Knives and Skin, premier long-métrage de la réalisatrice et scénariste américaine Jennifer Reeder, est sorti en salle ce 20 novembre. Habituée des courts-métrages et du do it yourself, elle signe un film féministe sur fond de meurtre et de disparition adolescente. La sororité et la lutte sont au cœur de ce récit d’apprentissage, riche d’une lecture dense. Rencontre avec une femme engagée, arrivée par la plus petite des portes et bien déterminée à changer le milieu du cinéma.

 

Knives and Skin s’ouvre sur le meurtre de Carolyn Harper. C’est un peu votre Laura Palmer, non (la jeune femme assassinée au début de la série Twin Peaks, ndlr) ?

Carolyn Harper partage des similitudes avec Laura Palmer, c’est certain. Mais elle incarne davantage toutes les femmes mortes dans le septième art. Elle représente aussi toutes celles qui ont disparu et qui ont été oubliées, que ce soit au cinéma ou dans la vie quotidienne. C’est d’ailleurs paradoxal car, d’une part, nous effaçons facilement ces femmes de nos esprits et de la société et, d’autre part, nous sommes fasciné-e-s par ces disparitions et ces meurtres. Notre rapport aux disparues oscille entre fascination et répulsion.

Je voulais que Carolyn soit plus que Laura, qu’elle ait de la volonté et de l’humanité, qu’elle ne soit pas seulement un corps. C’est pourquoi elle est à la fois une fantôme et une zombie, qui se transporte littéralement dans la ville. C’était également important pour moi de présenter des flashbacks la montrant vivante, qu’on puisse la voir à travers les yeux des habitant-e-s, de ses camarades, et leurs souvenirs. Et elle reste présente, puisqu’elle grave, dans la scène d’ouverture, ses initiales sur le front de son petit ami qui va la tuer. Cette plaie qui ne se referme jamais est centrale pour la structure du film.

 

Je suis interpellée, comme vous, par ce que la mort des femmes dit de la société, laquelle les opprime et les néglige. 

C’est en effet lié. Les disparitions et les meurtres dont sont victimes les femmes attestent d’une grande violence, laquelle est souvent directement reliée à une oppression patriarcale, culturelle ou religieuse. Il s’agit pour ce système de s’assurer que les filles et les femmes aient des limites. Cette violence qu’elles subissent ne peut pas être plus clairement démontrée que dans l’ouverture de Knives and Skin. On doit absolument mieux les traiter à l’écran.

Knives and Skin, réalisé par Jennifer Reeder, 2019. © UFO Distribution

 

Vous êtes très directe dans l’écriture de vos personnages féminins ; ces adolescentes sont pourvues d’une répartie crue et sarcastique. Incarnent-elles une sorte de revanche sur votre propre adolescence ?
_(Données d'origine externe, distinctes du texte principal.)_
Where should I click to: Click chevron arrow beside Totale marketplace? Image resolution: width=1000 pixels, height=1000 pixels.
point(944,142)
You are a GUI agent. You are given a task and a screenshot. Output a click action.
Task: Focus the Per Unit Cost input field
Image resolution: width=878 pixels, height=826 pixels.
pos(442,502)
Évidemment, j’ai écrit ce film pour moi. Le passage où le professeur remplaçant fait des avances à la jeune élève est directement tiré de mon expérience personnelle. J’avais 16 ans, et j’étais si naïve ! Il m’avait écrit un poème intime et érotique, et avait téléphoné chez moi pour savoir ce que j’en avais pensé. J’étais perdue. Il ne s’est rien passé entre nous, mais j’y ai repensé avec ma vision d’adulte et j’ai pu digérer cet épisode invraisemblable, qui n’est plus traumatique désormais.
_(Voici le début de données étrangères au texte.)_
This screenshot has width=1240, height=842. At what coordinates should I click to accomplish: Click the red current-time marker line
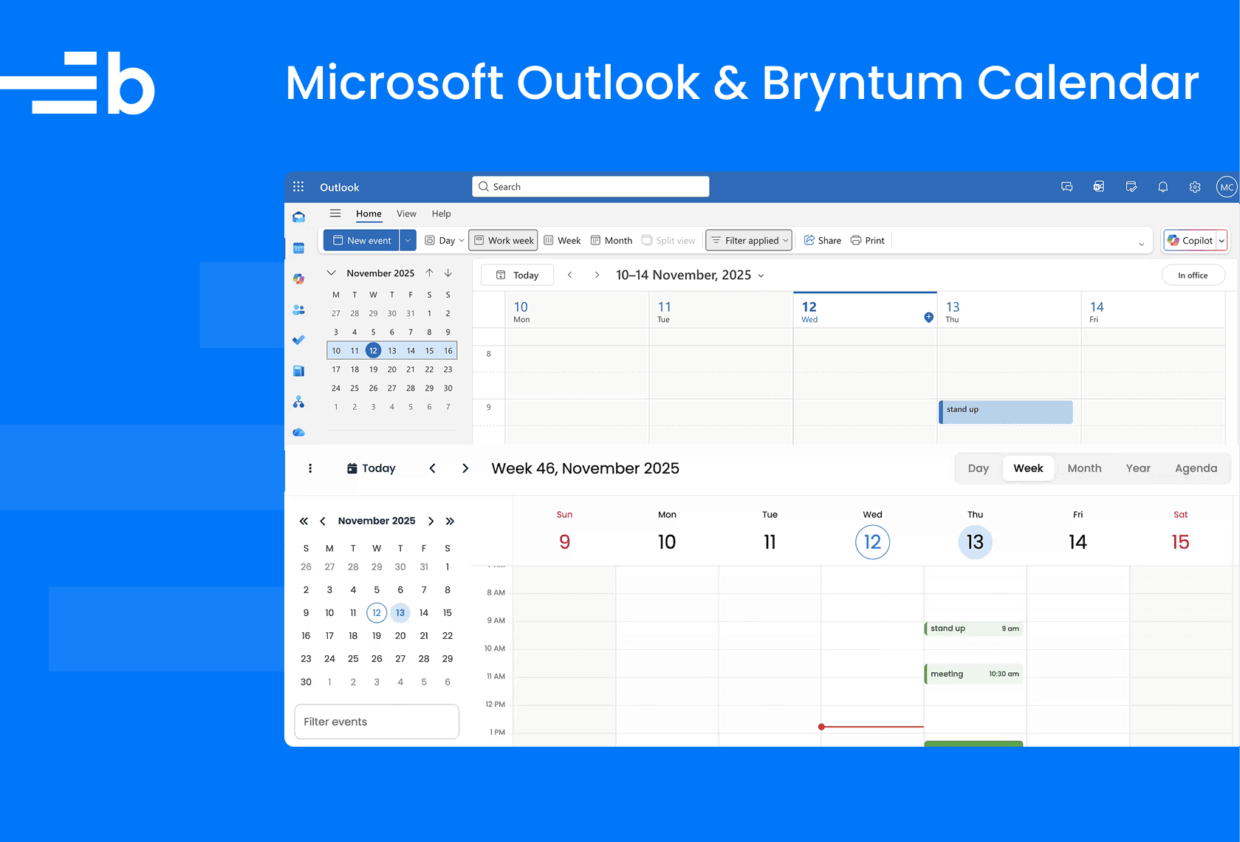pyautogui.click(x=872, y=727)
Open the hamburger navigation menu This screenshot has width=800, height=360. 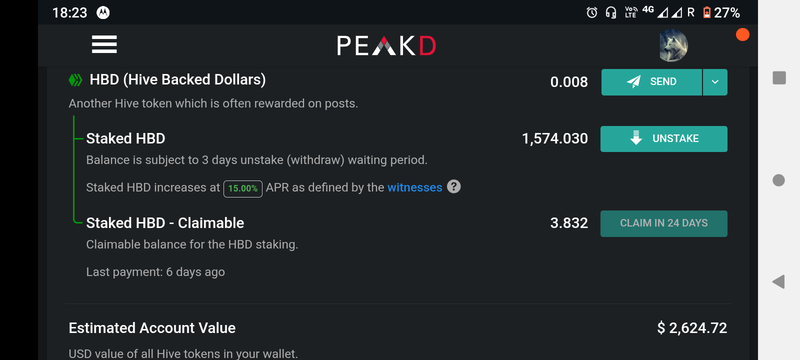104,45
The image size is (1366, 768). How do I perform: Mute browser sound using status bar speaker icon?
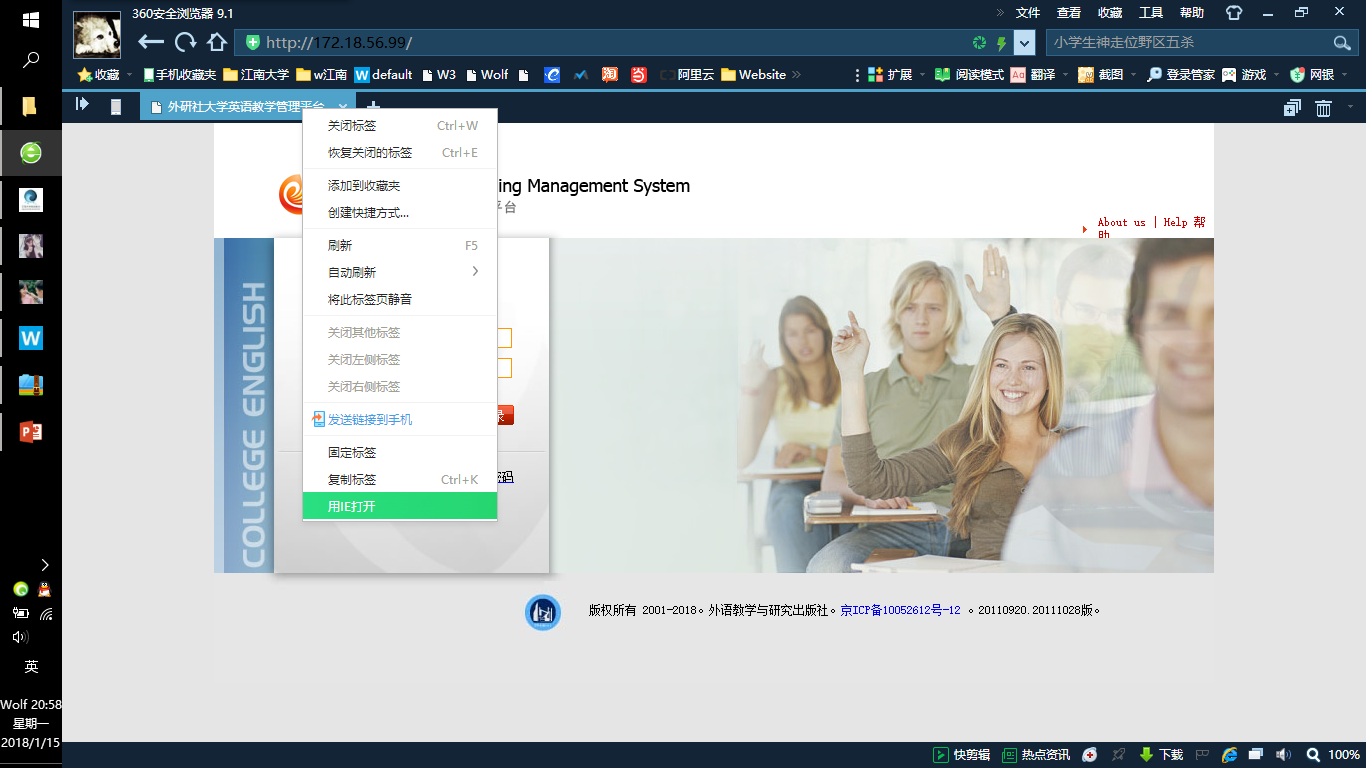(x=1283, y=755)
Malheureusement, ce type de situation parle à beaucoup de jeunes filles. Je donne à mes films des enjeux de justice sociale. Ils restent divertissants, mais sont porteurs de messages qui me tiennent à cœur. J’écris donc mes héroïnes à l’image de celle que j’aurais aimé être à leur âge : une adolescente avec de la répartie, de l’humour, du cynisme, et surtout un esprit critique face au monde extérieur. Je m’assure d’ailleurs qu’elles observent leur environnement avec un œil aiguisé. Elles sont plus sûres et maîtresses d’elles-mêmes que moi à 14 ans.
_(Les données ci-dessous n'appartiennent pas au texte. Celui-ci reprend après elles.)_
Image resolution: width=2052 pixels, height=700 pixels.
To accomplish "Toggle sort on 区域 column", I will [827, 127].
Les actrices que j’ai choisies avaient toutes au moins 19 ans au moment du tournage, et même si leur âge leur conférait une certaine confiance, elles m’ont avoué qu’elles auraient aimé être aussi sûres d’elles à cette période de leur vie. Réaliser un long-métrage sur des adolescentes était essentiel : je veux montrer que ce sont des personnes à part entière, surtout lorsqu’elles se confrontent à des adultes qui n’ont ni le temps ni l’envie de pleinement les considérer.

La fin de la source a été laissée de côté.